Use Verified Email in User Profiles

The email_verified field of a user profile indicates whether the user has verified their email address. Email verification is optional, but valid email addresses are required for certain actions, such as sending email communications, password reset/recovery links, and passwordless magic links to users.

An email is usually verified immediately after the user account is created or when the user logs in to the application for the first time. It's a good way to know that the person signing up actually owns the email at that moment.

Since email verification happens once at that specific moment, we can't ensure that a person who logs in with the user account at a later time still owns the email address that was verified.

In case of federated identity providers, they sometimes report if the user has a verified email, and based on that, Auth0 sets the email_verified field in the user profile. This, however, transfers the responsibility to the identity provider to do it properly - something we can't ensure. We also don't know if the verified email from that provider is still owned by the user.

For all of these reasons, we need to be careful on what we can assume based on a verified email.

When does Auth0 set emails as verified?

When users signup with email and password, they get a verification email with a link. When they click the link, Auth0 verifies their email. To learn more, read Customize Email Templates.

When users authenticate with a federated identity provider (e.g. a social or enterprise connection), the value of the email_verified field will match what the identity provider returns in the user profile. If they identity provider does not return any value, it will be set to false.

Verified Emails and Account Linking

When you want to link two user accounts, you need to make sure that the user still has access to both accounts. The only way to achieve that is to have users authenticate with both accounts before linking them.

You should not automatically link accounts based on the user's emails. Always prompt users to authenticate again before doing that. This will prevent scenarios like:

  • John Doe, an employee of Travel0, signs up to a site using his corporate email john.doe@travel0.com and a password. Months later, John Doe leaves Travel0, and a new John Doe is hired, with the same email account. That person goes to the same website, and authenticates with his corporate identity provider (such as Google Workspace), and gets the account automatically linked to the other user.

  • Federated identity providers can make mistakes on how they handle email verification and can report that users own an email they do not.

On the other hand, we recommend you to still check for the email_verified field before performing account linking, to mitigate scenarios like:

  • An attacker creates a Google account attacker@gmail.com.

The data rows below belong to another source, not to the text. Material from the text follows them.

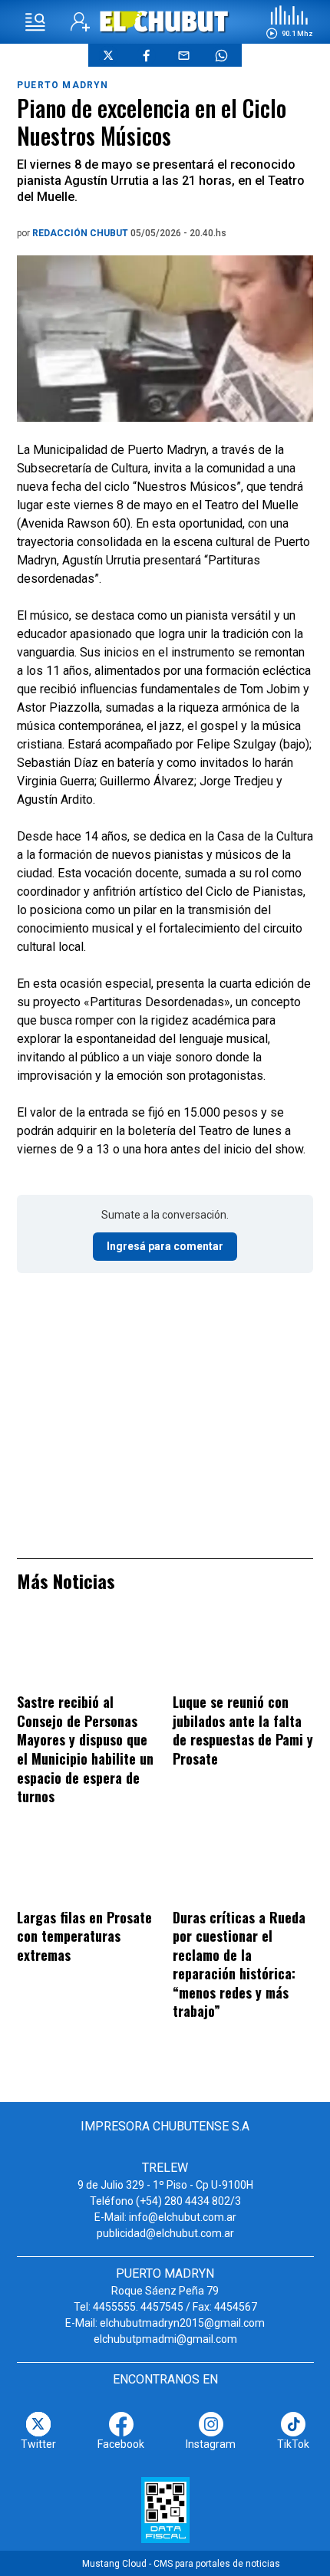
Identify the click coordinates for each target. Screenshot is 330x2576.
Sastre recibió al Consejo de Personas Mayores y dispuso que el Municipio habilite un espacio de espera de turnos (85, 1749)
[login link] (80, 21)
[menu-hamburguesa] (35, 22)
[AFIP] (165, 2510)
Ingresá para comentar (165, 1246)
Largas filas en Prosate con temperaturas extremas (84, 1936)
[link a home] (165, 21)
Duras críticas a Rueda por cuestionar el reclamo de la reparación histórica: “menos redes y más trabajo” (239, 1964)
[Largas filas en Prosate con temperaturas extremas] (87, 1867)
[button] (289, 22)
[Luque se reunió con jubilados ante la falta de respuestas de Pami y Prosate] (243, 1653)
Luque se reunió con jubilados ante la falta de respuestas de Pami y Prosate (243, 1730)
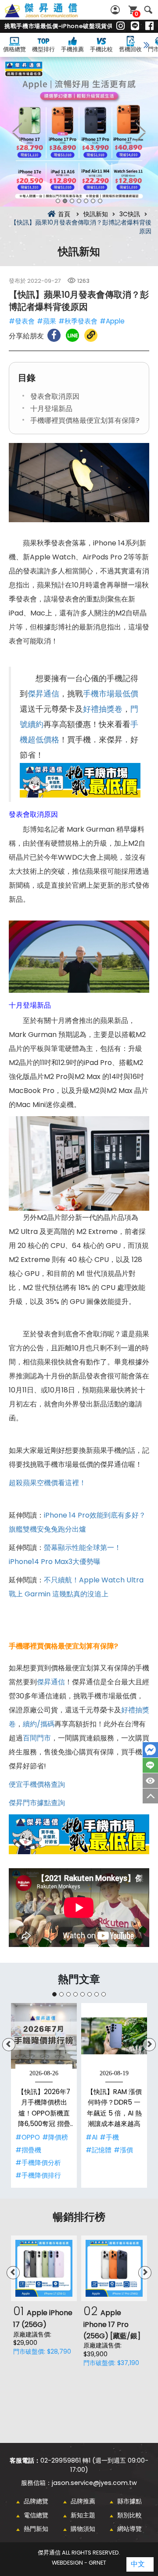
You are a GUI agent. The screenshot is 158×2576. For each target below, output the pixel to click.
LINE (150, 1765)
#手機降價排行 (38, 2175)
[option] (79, 132)
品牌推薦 (83, 2501)
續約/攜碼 (38, 1724)
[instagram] (120, 26)
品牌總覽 (36, 2501)
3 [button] (72, 201)
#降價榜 (55, 2137)
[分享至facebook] (54, 335)
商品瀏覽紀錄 (150, 1780)
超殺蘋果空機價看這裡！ (47, 1483)
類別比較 (129, 2515)
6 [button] (93, 201)
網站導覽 (129, 2528)
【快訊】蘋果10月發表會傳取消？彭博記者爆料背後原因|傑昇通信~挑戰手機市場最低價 (51, 15)
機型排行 (43, 49)
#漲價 (123, 2149)
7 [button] (100, 201)
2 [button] (65, 201)
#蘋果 (46, 321)
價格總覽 (14, 49)
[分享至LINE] (72, 335)
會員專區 (116, 10)
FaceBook (150, 1749)
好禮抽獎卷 (102, 709)
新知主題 (83, 2515)
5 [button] (86, 201)
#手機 (109, 2137)
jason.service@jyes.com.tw (94, 2482)
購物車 (136, 14)
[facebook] (149, 26)
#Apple (112, 321)
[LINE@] (135, 26)
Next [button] (140, 132)
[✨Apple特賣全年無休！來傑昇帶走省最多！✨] (79, 132)
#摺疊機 (28, 2149)
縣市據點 (129, 2501)
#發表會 (22, 321)
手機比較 (101, 49)
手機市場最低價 (110, 694)
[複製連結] (90, 335)
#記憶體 (98, 2149)
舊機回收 (130, 49)
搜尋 (148, 10)
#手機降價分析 (38, 2162)
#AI (91, 2137)
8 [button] (103, 1994)
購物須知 (83, 2528)
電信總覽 (36, 2515)
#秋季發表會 (77, 321)
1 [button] (58, 201)
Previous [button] (17, 132)
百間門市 (37, 1738)
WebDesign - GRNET (79, 2562)
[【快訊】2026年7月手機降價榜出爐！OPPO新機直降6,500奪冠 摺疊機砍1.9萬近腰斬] (44, 2036)
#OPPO (27, 2137)
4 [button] (79, 201)
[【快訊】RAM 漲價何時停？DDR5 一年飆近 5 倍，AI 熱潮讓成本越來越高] (114, 2036)
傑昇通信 (43, 694)
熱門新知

  • Attacker creates a new database users with the victim's email (e.g. victim@hotmail.com).

  • Attacker links both accounts.

  • Attacker sends a phishing attack to victim.

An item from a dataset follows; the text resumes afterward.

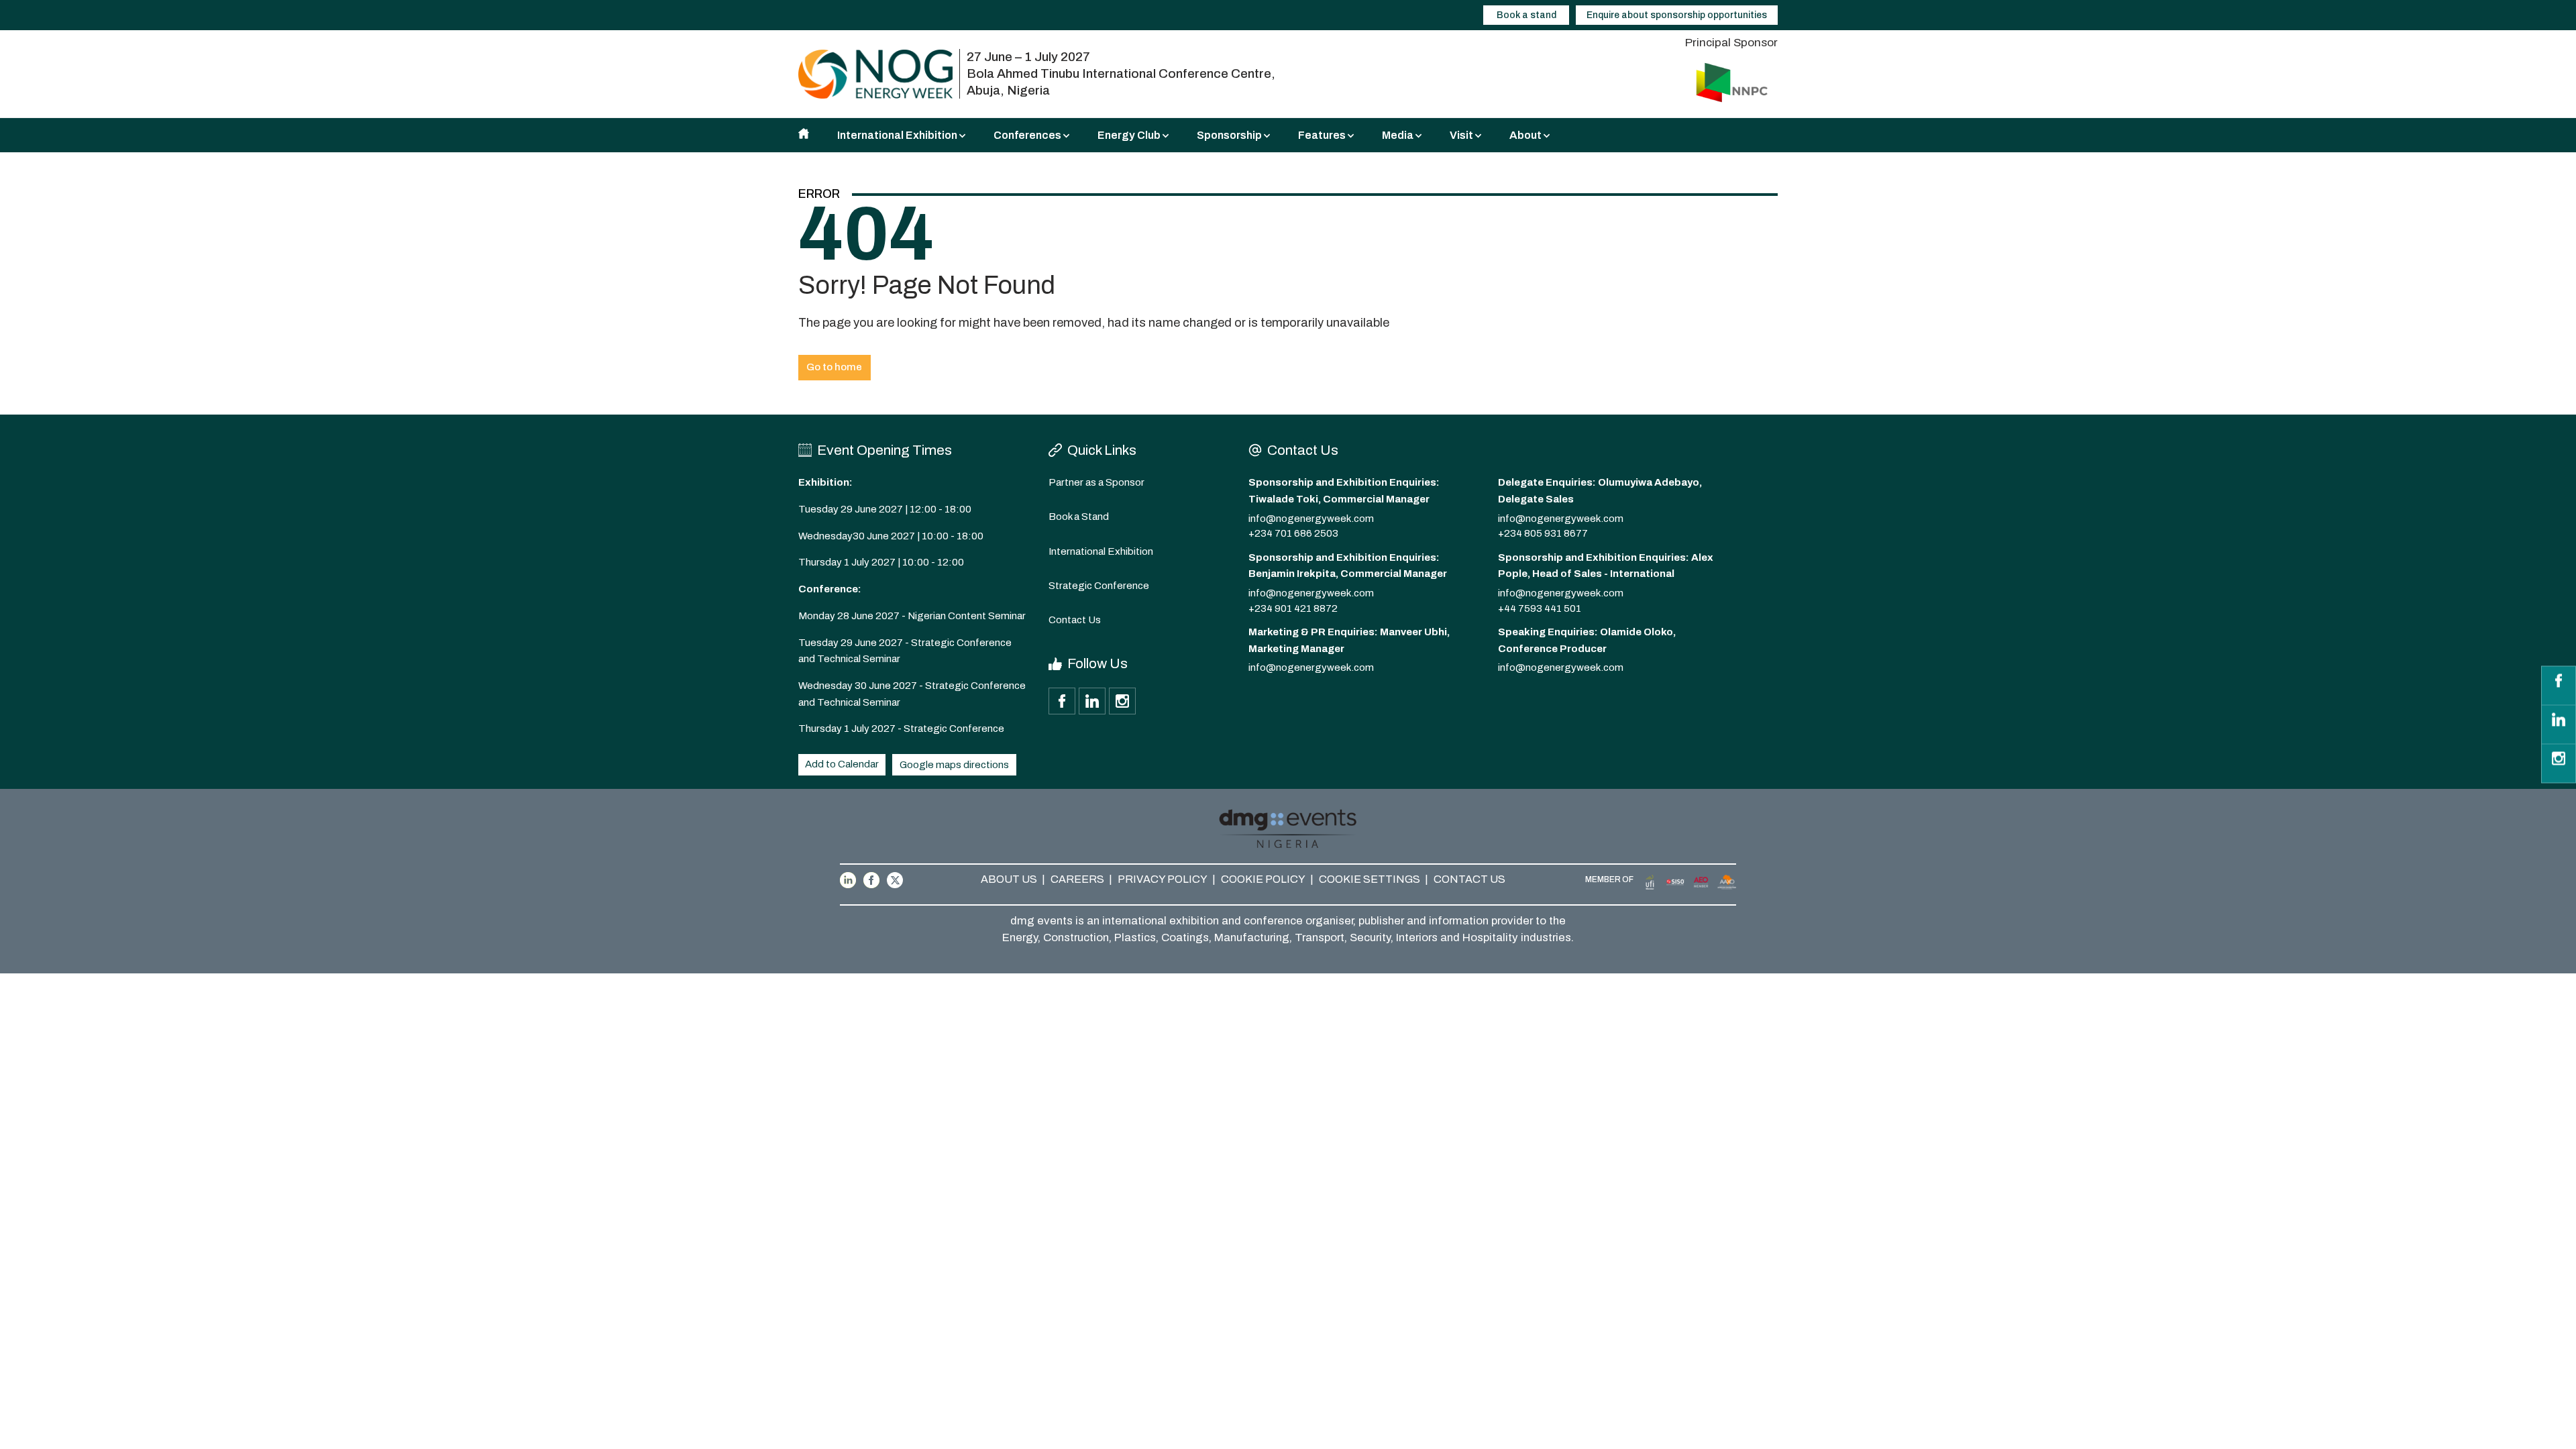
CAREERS (1077, 879)
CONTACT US (1469, 879)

  • The victim tries to sign-up, they are told the user already exists and get offered to reset the password.

  • The user enters their password and logs into the attacker's account, which now has access to whatever data the victim enters in the application.

Verified Emails and Authorization Decisions

In the same way that you can't fully trust the email, you can't fully trust the email domain either.

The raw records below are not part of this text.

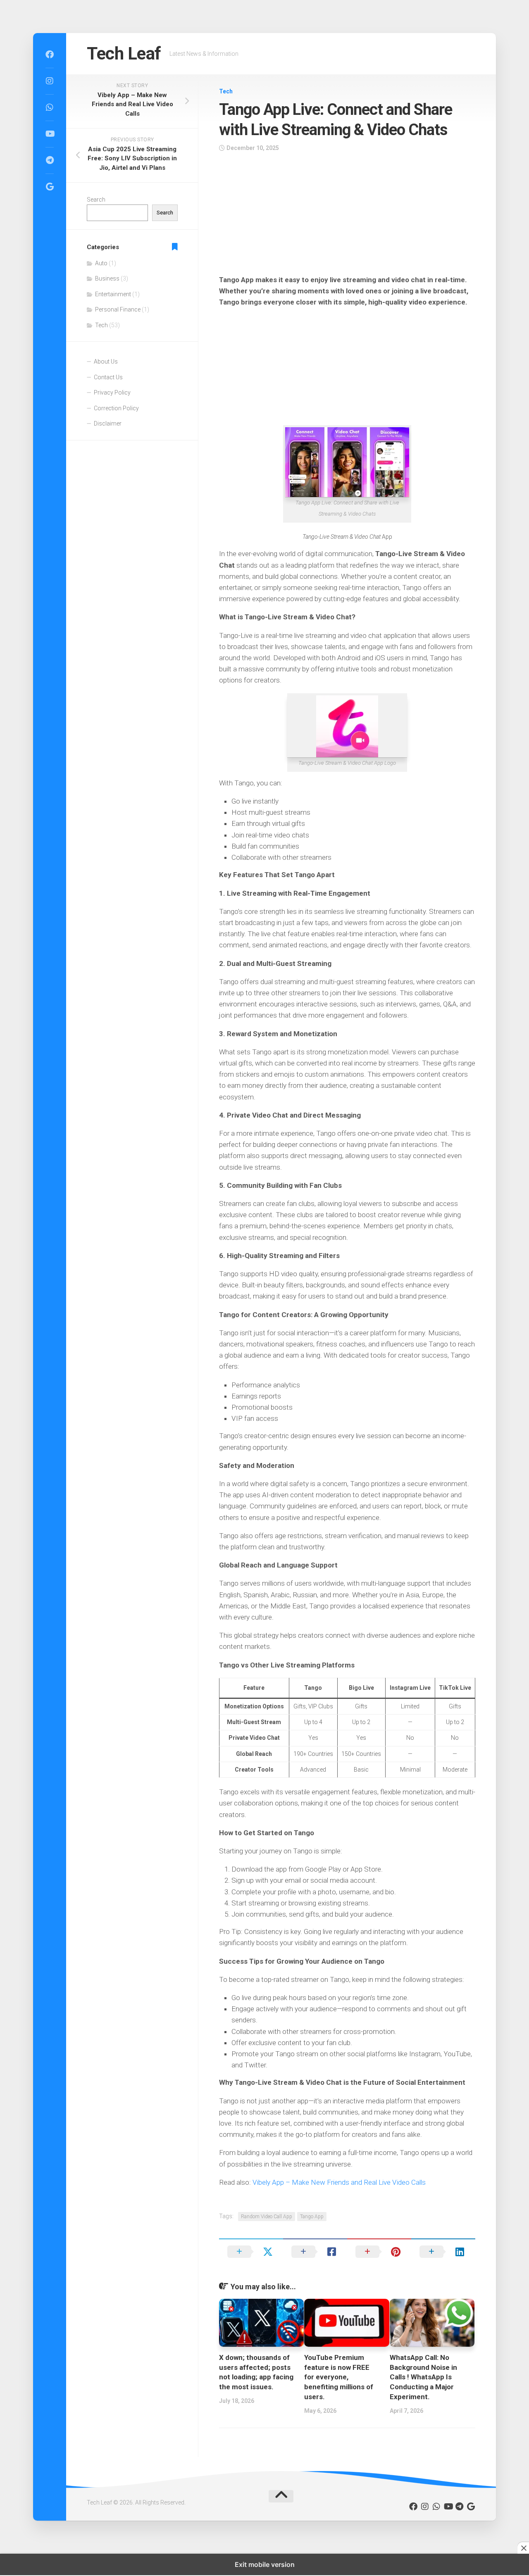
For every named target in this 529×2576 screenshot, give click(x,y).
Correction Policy (116, 408)
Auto (101, 263)
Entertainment (113, 294)
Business (107, 278)
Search (96, 199)
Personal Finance (118, 309)
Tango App (312, 2216)
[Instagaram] (49, 81)
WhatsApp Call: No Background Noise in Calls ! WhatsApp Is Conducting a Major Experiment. (423, 2377)
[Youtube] (49, 133)
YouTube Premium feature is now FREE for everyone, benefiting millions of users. (338, 2377)
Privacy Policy (112, 392)
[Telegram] (49, 160)
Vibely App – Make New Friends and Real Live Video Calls (339, 2182)
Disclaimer (108, 423)
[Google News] (49, 186)
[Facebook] (49, 54)
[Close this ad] (523, 2548)
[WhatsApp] (49, 107)
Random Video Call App (266, 2216)
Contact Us (108, 377)
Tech (226, 91)
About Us (106, 361)
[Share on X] (251, 2251)
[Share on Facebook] (315, 2251)
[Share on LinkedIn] (443, 2251)
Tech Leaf (124, 53)
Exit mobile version (265, 2564)
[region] (347, 216)
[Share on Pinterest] (379, 2251)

If your application needs to restrict access based on the user's employer, the fact that a user is logged in with an email from a specific corporate domain does not guarantee that it should be granted access.

For example:

  • If your application allows customers to sign up for new accounts, and employees from different companies authenticate using their corporate credentials, a user that signs up with a user@acme.com account shouldn't be granted access to the same feature set that a user authenticating with acme.com's corporate directory.

  • If your application supports authenticating with Azure AD, and the directory supports guest users, you can get users from any domain logging-in from that Azure AD tenant. You should not give guest users the same access level as the rest of the users authenticating with that tenant.

As a general recommendation, you should not use the email's domain to make authorization decisions. If you need to check if the user belongs to a specific organization, it's better to rely on the connection they used to authenticate, or in connection-specific attributes like the Azure AD's tenant id.